A Chinese address created the malicious code in the server of Nonghyup bank, according to an initial analysis by the state-run Korea Communications Commission, South Korea’s telecom regulator.
Investigators are analyzing the log-in records and the malicious code collected from the infected servers and computers. It could take at least four to five days for the infected computers to recover fully. Experts say the entire investigation could take weeks.
South Korean regulators have also distributed vaccine software to government offices, banks, hospitals and other institutions to prevent more outages.
In an indication of the high tension on the Korean Peninsula, South Korean media reported that North Korea sounded air-raid warnings in radio broadcasts Thursday morning as part of military drills.
The network paralysis took place just days after North Korea accused South Korea and the U.S. of staging a cyberattack that shut down its websites for two days last week. Loxley Pacific, the Thailand-based Internet service provider, confirmed the North Korean outage but did not say what caused it. South Korea denied the allegation.
The attack may have also extended to the United States. Greg Scarlatoiu, executive director of the U.S.-based Committee for Human Rights in North Korea, said he discovered early Wednesday that their website had been hacked.
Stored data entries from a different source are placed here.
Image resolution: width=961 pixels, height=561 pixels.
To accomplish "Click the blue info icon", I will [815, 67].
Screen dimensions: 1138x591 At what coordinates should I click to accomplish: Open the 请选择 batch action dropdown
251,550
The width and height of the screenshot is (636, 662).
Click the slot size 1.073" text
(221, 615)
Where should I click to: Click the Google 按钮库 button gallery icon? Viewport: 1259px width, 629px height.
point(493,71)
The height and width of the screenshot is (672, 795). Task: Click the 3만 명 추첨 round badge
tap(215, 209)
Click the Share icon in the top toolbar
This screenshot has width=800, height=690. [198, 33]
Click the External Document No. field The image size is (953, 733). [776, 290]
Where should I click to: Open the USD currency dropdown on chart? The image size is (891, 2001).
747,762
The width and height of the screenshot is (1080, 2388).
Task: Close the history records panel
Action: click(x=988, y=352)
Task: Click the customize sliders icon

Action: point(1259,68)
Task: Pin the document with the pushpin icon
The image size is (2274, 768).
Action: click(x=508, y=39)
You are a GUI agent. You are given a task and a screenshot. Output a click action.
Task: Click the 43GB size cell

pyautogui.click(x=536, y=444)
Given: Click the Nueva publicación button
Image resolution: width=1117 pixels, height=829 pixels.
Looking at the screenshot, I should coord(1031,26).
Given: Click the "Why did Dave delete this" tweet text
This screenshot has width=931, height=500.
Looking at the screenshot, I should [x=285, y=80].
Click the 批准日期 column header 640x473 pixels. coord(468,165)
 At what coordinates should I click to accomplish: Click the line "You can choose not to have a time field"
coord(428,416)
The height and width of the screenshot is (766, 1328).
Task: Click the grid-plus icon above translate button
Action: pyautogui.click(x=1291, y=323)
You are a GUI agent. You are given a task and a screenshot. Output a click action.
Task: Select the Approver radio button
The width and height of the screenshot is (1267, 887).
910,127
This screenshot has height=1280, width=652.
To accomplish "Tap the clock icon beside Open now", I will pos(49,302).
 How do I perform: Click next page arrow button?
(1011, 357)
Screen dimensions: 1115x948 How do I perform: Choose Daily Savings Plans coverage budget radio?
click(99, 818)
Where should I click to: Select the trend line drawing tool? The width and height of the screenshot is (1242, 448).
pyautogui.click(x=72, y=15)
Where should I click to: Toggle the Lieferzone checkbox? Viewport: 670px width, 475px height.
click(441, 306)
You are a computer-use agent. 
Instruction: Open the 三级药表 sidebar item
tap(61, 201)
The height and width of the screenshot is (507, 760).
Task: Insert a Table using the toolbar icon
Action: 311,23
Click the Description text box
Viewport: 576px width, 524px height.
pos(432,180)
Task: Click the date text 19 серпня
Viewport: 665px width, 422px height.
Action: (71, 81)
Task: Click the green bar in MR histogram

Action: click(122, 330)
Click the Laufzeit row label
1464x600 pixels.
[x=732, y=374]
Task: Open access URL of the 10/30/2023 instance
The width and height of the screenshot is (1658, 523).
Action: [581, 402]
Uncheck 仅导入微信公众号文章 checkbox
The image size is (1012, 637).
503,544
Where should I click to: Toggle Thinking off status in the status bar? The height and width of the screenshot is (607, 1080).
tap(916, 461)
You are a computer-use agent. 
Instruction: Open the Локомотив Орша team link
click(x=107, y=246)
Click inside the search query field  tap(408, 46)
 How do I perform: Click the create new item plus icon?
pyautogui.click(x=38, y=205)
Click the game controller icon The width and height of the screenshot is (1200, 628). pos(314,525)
They have yet to establish who was behind it but strongly suspect it came from North Korea.
Several of the committee’s publications, including lengthy reports with satellite imagery of North Korean prison camps, had been removed, along with biographies of their staff and board, and their policy recommendations to the Obama administration.
The South Korean shutdown did not affect government agencies or sensitive targets such as power plants or transportation systems, and there were no immediate reports that bank customers’ records were compromised, but the disruption froze part of the country’s commerce.
Some customers were unable to use the debit or credit cards that many rely on more than cash. At one Starbucks in downtown Seoul, customers were asked to pay for their coffee in cash, and lines formed outside disabled bank machines.